From: Mike Lovell on 11 Mar 2010 11:41 > Darn, I'm at work, and that website you pointed me to hasn't been > "approved" for us to go to. Any chance you could post an excerpt of it > directly on your reply? Thanks! But they let you get to newsgroups? :o) Odd! Excuse the formatting: public partial class MainWindow : Window { private Thread workerThread; public MainWindow() { InitializeComponent(); } private void SetButtonsIsEnabled(bool value) { buttonStartRight.IsEnabled = value; buttonStartWrong.IsEnabled = value; } private void buttonStartWrong_Click(object sender, RoutedEventArgs e) { SetButtonsIsEnabled(false); for (int i=0; i<100; i+= 10) { Thread.Sleep(1000); progress.Value = (double)i; } SetButtonsIsEnabled(true); } private void buttonStartRight_Click(object sender, RoutedEventArgs e) { SetButtonsIsEnabled(false); workerThread = new Thread(new ThreadStart(delegate() { for (int i=0; i<100; i+= 10) { Thread.Sleep(1000); Dispatcher.BeginInvoke((MethodInvoker)delegate() { progress.Value = (double)i; }, null); } Dispatcher.BeginInvoke((MethodInvoker)delegate() { SetButtonsIsEnabled(true); }, null); })); workerThread.Start(); } } -- Mike GoTinker, C# Blog http://www.gotinker.com
From: Julie on 11 Mar 2010 11:51 On Mar 11, 8:31 am, Peter Duniho <no.peted.s...(a)no.nwlink.spam.com> wrote: > Julie wrote: > > [...] > > I can see that the thread that is calling the function is getting > > "InvokeRequired" set to false; therefore, it is just doing the work > > without invoking. The value for Thread.CurrentThread.ManagedThreadId > > printed in the function does not match the value printed in the > > constructor. > > > What's going on??? > > Without a concise-but-complete code example, impossible to say. You > might be displaying the wrong information, or it could be that your > class really is created on a different thread. The thread that's > important is the one where the Form sub-class is shown, not where it's > instantiated. > > Normally, yes the thread ID should be the same when InvokeRequired is > false. But depending on what your code really does, you may or may not > see the same output from each location in the code. > > Pete Okay, this is helpful: "The thread that's > important is the one where the Form sub-class is shown, not where it's > instantiated." So, are you saying that the thread which calls SubClass.Show()? Basically, I have one thread (thread A) which handles my main GUI. Thread B comes along and calls Thread A to construct a new SubClass. Thread B calls my function SubClass.draw() which returns InvokeRequired = false, so Thread B resizes/repositions the GUI and shows it. Thread B then makes additional calls to add text to the GUI (and once again InvokeRequired = false), so Thread B adds the text itself. Does this sound okay?

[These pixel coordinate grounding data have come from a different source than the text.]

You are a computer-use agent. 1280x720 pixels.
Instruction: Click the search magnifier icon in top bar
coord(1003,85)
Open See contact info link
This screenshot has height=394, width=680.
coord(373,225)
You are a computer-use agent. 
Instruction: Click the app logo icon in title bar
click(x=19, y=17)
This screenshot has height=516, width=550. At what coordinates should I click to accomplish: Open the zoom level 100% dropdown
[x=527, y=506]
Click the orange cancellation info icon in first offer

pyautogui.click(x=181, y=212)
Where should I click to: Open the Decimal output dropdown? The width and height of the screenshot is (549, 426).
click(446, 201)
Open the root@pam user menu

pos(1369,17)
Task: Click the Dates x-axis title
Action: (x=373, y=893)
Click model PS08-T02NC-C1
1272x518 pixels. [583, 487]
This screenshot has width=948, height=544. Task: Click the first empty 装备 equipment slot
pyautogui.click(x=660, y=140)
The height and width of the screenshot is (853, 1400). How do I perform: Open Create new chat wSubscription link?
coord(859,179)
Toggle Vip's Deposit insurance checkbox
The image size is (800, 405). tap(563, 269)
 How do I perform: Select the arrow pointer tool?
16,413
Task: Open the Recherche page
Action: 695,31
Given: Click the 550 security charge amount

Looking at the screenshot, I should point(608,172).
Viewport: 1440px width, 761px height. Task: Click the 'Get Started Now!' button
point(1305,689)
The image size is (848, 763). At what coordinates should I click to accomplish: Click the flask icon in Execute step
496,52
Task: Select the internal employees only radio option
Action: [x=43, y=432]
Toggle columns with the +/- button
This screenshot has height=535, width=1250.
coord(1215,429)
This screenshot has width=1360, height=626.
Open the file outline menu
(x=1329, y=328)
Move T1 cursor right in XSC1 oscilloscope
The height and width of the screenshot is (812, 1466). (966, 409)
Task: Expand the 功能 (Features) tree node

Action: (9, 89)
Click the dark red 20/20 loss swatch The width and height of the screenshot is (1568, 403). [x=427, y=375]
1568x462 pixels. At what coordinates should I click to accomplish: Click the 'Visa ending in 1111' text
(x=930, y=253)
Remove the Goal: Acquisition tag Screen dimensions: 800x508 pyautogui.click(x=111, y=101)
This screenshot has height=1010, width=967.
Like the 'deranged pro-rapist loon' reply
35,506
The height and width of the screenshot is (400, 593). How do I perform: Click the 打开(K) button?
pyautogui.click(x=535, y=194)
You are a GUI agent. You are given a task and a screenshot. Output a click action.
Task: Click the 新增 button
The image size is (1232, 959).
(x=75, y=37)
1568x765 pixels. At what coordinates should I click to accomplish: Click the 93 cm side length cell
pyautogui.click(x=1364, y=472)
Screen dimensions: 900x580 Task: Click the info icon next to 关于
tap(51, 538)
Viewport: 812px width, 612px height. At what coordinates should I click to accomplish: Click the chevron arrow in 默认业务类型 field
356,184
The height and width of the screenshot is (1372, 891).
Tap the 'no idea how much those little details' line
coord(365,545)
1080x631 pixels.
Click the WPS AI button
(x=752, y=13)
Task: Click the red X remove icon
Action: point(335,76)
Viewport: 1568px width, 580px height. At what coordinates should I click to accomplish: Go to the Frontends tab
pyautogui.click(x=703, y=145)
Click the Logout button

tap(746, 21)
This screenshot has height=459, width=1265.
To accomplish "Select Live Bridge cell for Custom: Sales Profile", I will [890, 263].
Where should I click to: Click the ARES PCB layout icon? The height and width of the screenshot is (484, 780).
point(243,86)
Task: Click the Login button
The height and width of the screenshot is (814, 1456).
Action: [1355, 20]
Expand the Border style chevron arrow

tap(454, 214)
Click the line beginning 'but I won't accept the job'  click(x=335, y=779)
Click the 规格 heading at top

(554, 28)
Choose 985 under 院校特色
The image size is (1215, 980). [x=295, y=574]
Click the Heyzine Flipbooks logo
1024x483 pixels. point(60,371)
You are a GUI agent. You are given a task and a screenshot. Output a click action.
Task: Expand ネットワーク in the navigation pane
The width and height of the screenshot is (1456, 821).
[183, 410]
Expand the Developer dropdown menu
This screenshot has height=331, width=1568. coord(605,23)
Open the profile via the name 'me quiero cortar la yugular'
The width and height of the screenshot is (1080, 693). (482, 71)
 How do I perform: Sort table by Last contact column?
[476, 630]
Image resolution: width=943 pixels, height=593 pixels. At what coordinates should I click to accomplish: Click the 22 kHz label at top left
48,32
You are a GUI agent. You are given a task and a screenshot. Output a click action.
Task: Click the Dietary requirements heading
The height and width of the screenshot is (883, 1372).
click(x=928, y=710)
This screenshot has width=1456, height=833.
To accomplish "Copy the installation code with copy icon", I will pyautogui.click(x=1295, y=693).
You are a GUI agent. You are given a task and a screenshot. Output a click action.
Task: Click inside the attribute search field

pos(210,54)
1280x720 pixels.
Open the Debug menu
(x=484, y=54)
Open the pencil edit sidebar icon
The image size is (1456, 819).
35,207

From: Mike Lovell on 11 Mar 2010 11:51 > And redundant even if it's not. I thought I'd previously shared my rant > with the OP in a previous message thread, but just in case, here's the > link: > http://msmvps.com/blogs/duniho/archive/2008/09/12/msdn-s-canonical-technique-for-using-control-invoke-is-lame.aspx Just had a look at your blog post, totally in agreement! :o) -- Mike GoTinker, C# Blog http://www.gotinker.com
From: Julie on 11 Mar 2010 15:01 Okay, I was having problems with what I was doing (above). I think it seems to be working pretty well now. I modified it so that: Thread B comes along and calls Thread A to construct a new SubClass. ****Thread A then calls SubClass.show() so that Thread A now owns the SubClass object.*** Then Thread B later calls SubClass.functionName(), which causes InvokeRequired = true, which causes Thread A to do the work. Sorry, maybe in the future I will modify this so as to not use the methodology of InvokeRequired, but for now, I'm just happy that this works. :o) Thanks for your help, you guys.